(WHAT NEEDS TO BE DONE)
In the data below, write out again the lines from the one containing "You are a GUI" through the one containing "click(x=27, y=603)", both included, replacing "sidebar" with "side panel" and changing nothing else. Don't include the pictures.

(GIVEN RECORDS)
* begin *

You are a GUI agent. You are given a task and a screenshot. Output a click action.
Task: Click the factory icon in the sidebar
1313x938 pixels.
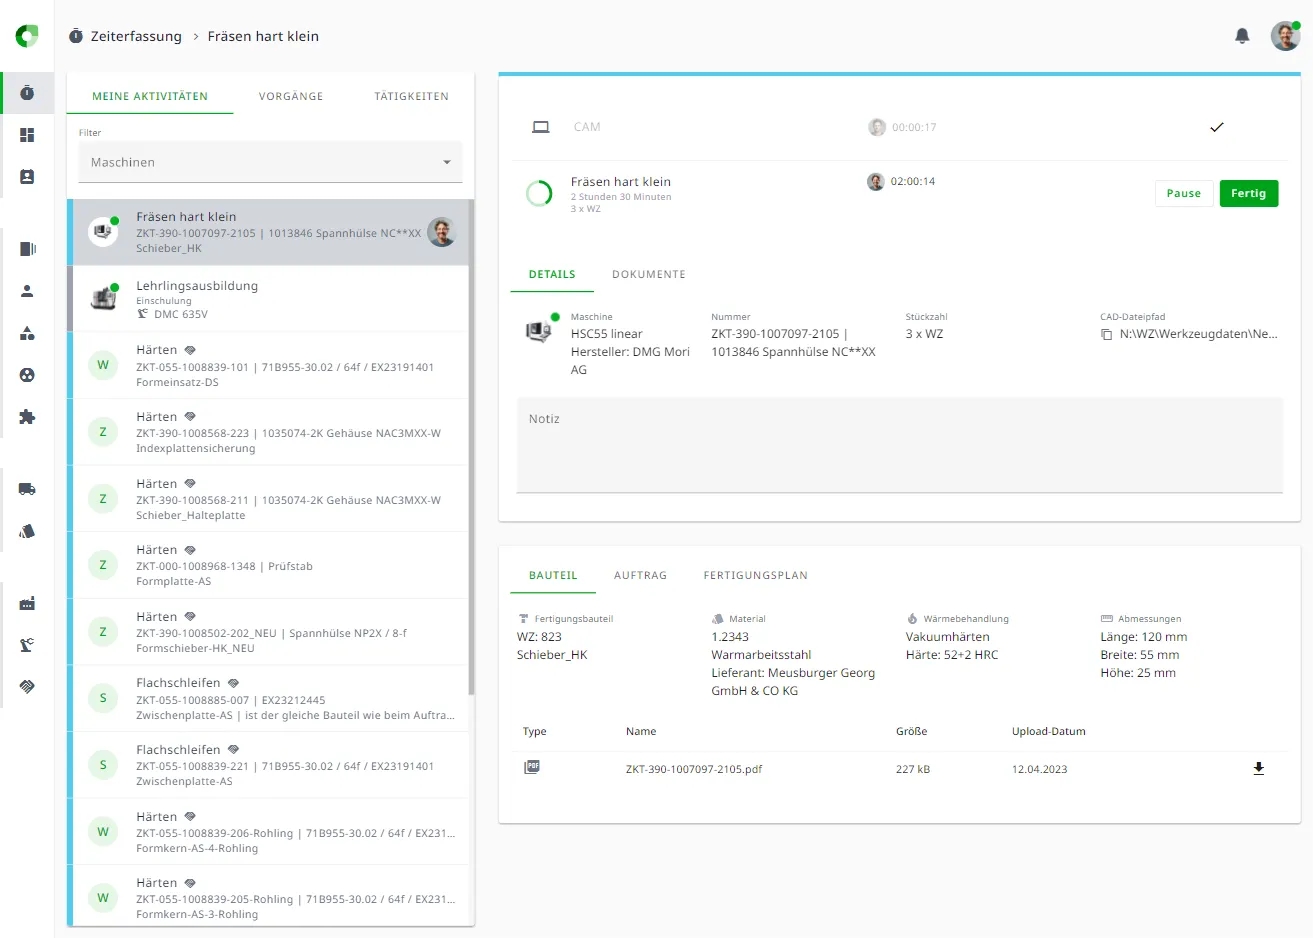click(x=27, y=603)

* end *
* begin *

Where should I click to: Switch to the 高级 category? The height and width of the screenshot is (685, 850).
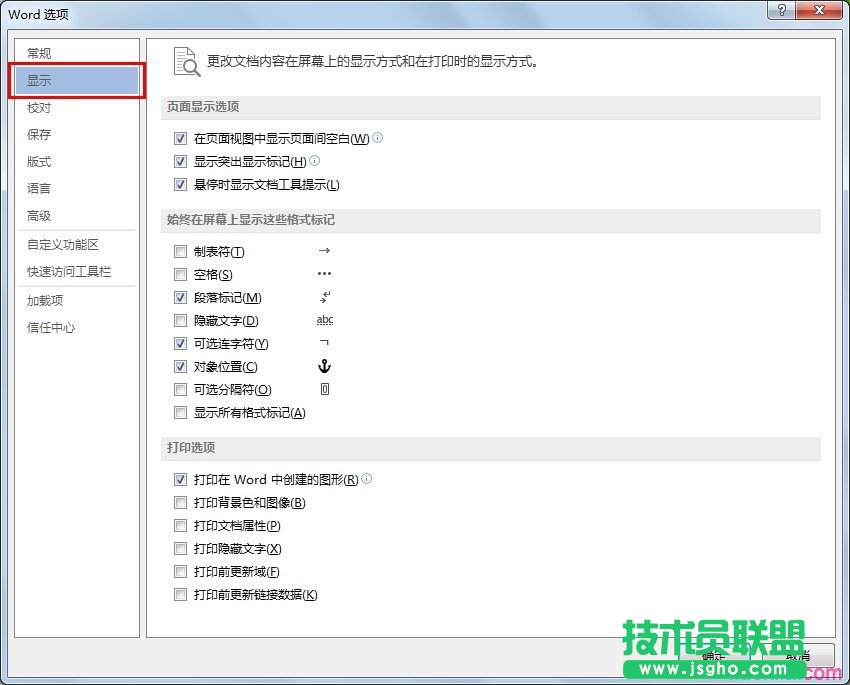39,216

* end *

(RESULT BELOW)
You are a GUI agent. You are given a task and a screenshot. Output a click action.
Task: Click the factory icon in the side panel
1313x938 pixels.
click(x=27, y=603)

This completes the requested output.